Football and the D-word

Manchester United had beaten a top-six opponent away from home by two clear goals. Despite the sending-off of his star-midfielder, Jose Mourinho limited himself to an unusually modest bite-size attack on the matchday referee.

Predictably, Mourinho’s comments gained traction, warranting discussion on Match of the Day later that evening.

Another comment made during the interview, though, was far more revealing. Mourinho puffed his chest out and explained that his team “deserve” adulation for what was a comprehensive 3–1 victory, on paper at least.

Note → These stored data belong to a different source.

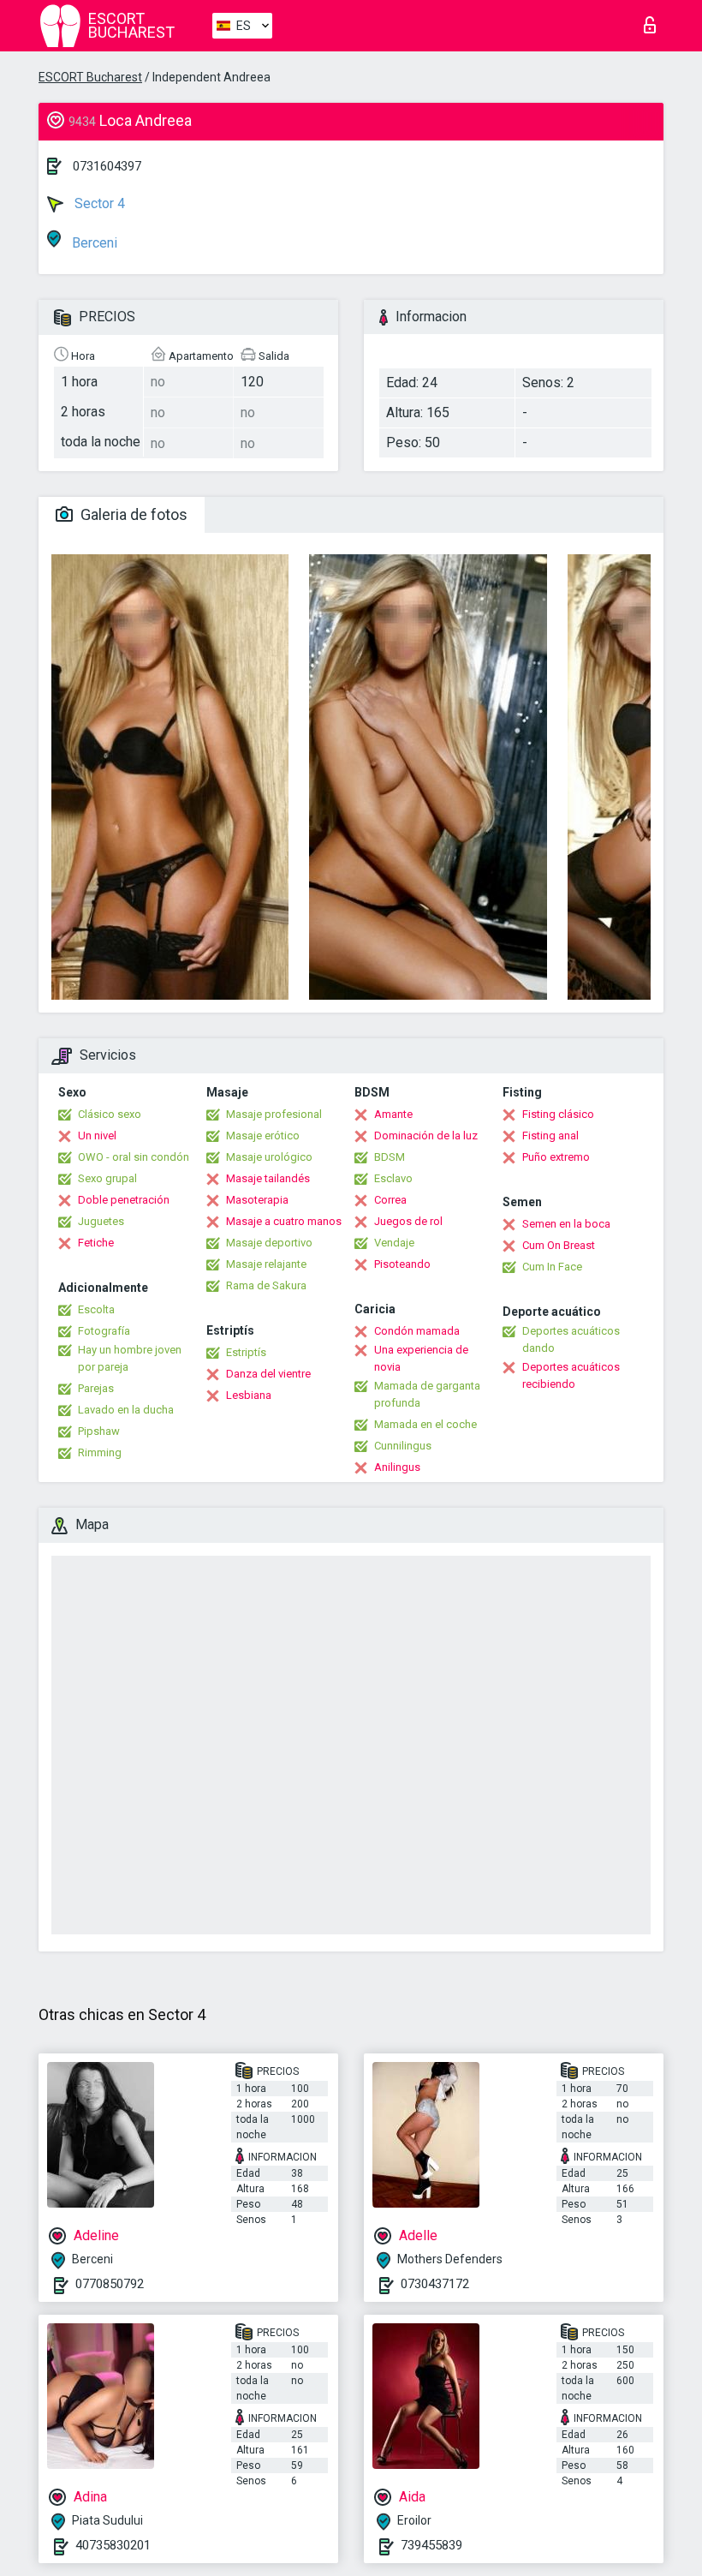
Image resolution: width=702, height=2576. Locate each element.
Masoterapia (257, 1199)
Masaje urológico (269, 1157)
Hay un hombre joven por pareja (129, 1358)
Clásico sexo (109, 1114)
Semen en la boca (566, 1223)
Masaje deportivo (269, 1242)
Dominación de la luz (426, 1135)
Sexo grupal (107, 1178)
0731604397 (107, 166)
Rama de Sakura (266, 1285)
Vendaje (394, 1242)
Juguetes (101, 1221)
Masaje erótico (263, 1135)
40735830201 (113, 2545)
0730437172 (435, 2284)
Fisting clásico (558, 1114)
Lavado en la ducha (126, 1409)
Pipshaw (99, 1431)
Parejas (96, 1388)
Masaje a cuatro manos (284, 1221)
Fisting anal (550, 1135)
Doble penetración (124, 1199)
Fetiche (96, 1242)
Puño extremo (556, 1157)
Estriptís (246, 1352)
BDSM (389, 1157)
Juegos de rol (408, 1221)
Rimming (100, 1452)
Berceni (92, 243)
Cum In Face (552, 1266)
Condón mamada (417, 1330)
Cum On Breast (558, 1245)
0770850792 (109, 2284)
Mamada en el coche (425, 1424)
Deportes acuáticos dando (571, 1339)
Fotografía (104, 1330)
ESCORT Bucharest (90, 77)
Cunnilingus (402, 1445)
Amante (393, 1114)
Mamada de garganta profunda (427, 1394)
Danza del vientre (268, 1373)
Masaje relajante (266, 1264)
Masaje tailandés (268, 1178)
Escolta (96, 1309)
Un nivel (97, 1135)
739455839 (431, 2545)
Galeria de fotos (132, 514)
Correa (390, 1199)
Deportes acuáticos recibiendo (571, 1375)
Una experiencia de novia (421, 1358)
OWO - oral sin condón (133, 1157)
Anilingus (397, 1467)
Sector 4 (98, 203)
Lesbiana (248, 1395)
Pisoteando (402, 1264)
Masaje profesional (274, 1114)
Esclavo (393, 1178)
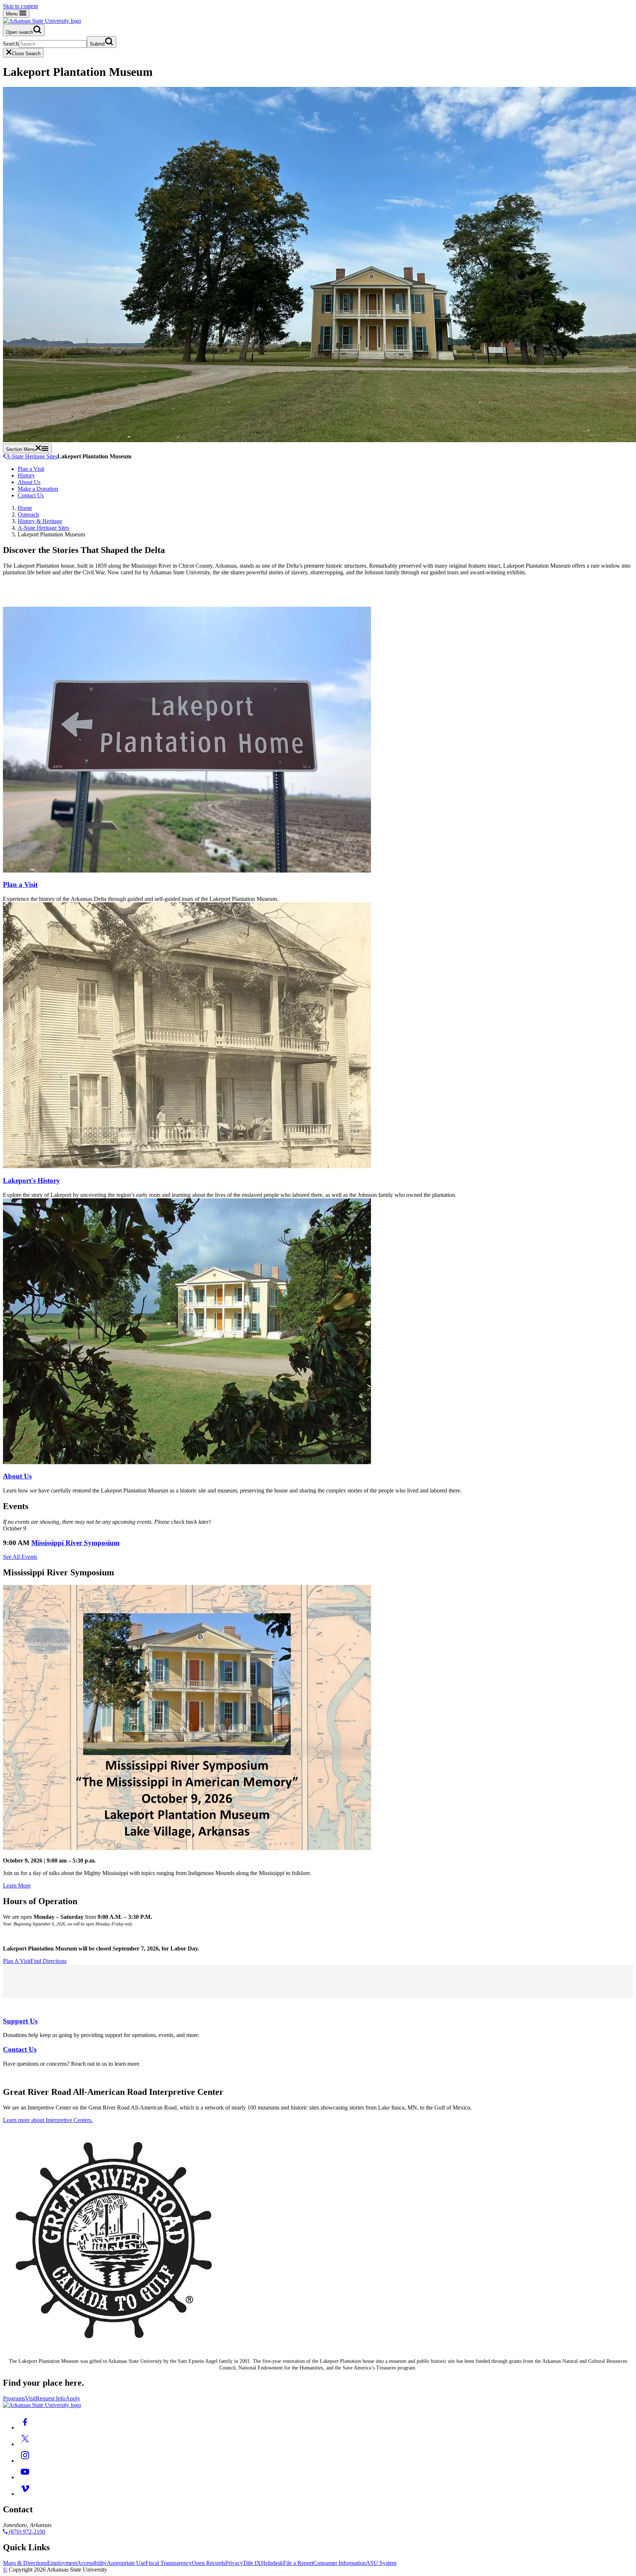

Later that evening, Gary Linekar regurgitated the d-word during the analysis of West Brom’s 0–0 draw with Crystal Palace.

Listen carefully, and you’ll hear the d-word an awful lot.

Every week, broadcasters devote dozens of hours debating which side “deserved” to win. Often it is the first topic of conversation for managers, who quickly state their claim to the title of the most deserving team — win or lose. Reality is often suspended, as pundits disregard the literal number of goals scored for an entirely subjective analysis.

Football, a sport in which results are almost always decided by a very small number of goals, is well acquainted with lady luck. Fairness rarely enters the equation.

But if victory proves elusive, consolation is often found in unfairness. And even if victory is achieved, it can be sugar-coated with a favourable mention of the “deserved” tag.

The sport’s history books are littered with high-profile examples. The Netherlands team of 1974 and Hungary team of 1954 are both more widely heralded than the West-German teams which beat them in world cup finals.

Crucially, both teams, built around the mesmeric talents of Johan Cruyff and Ferenc Puskas respectively, had played football to a sufficient degree of beauty that even before a ball had been kicked in the final, they were deemed deserving winners.

Only luck, combined with mild doses of complacency and alleged doping, turned glorious victory into glorious defeat.

Given the level of both historical and contemporary debate devoted to deservedness, the introduction of a metric which could help measure the extent to which a team was lucky in any given game, would surely be heralded as a major breakthrough.

Often opinions on who were the “better team” are backed up by rudimentary statistics such as number of shots taken or corners won.

Luckily for fortune fantasists, data analysists have taken things a step further, developing ‘Expected Goals’ or ‘xG’.

The xG model, based on the study of more than 300,000 shots, measures how close the shooter is to goal, at what angle they shoot from, what kind of shot it was and the distance from goal. According to stats analysts OPTA: “xG takes these factors — and others — into account and calculates how likely it is that a particular shot will be scored.”

The result is a quantitative measure of which team created the better chances — typically a prerequisite to be considered deserving.

Although the accuracy of the metric is vastly increased when applied to a series of games rather than one, it is undeniably a step in the right direction in the quest to identify the “better team” with greater certainty.

Undeniable as long as you don’t ask Jeff Stelling that is. “It has to be the most useless stat in the history of football”, the Sky Sports Soccer Saturday linchpin declared.

“The game has finished…why do you show expected goals afterwards?” he said with the astonished expression of a man who had just been asked to punch himself in the testicles.

The outburst was the manifestation of a very real frustration among many football fans that cold, hard analysis of the game drains the lifeblood from it, dampening the sense of unpredictability which draws so many to it in the first place.

Such complaints are not without merit.

However, for as long as Jeff and the boys continue to spend hours debating who truly, really, deserved to win each game — disregarding relevant information in favour of subjective speculation — questions will remain as to whether they truly, really, deserve not to be criticised for their hypocrisy.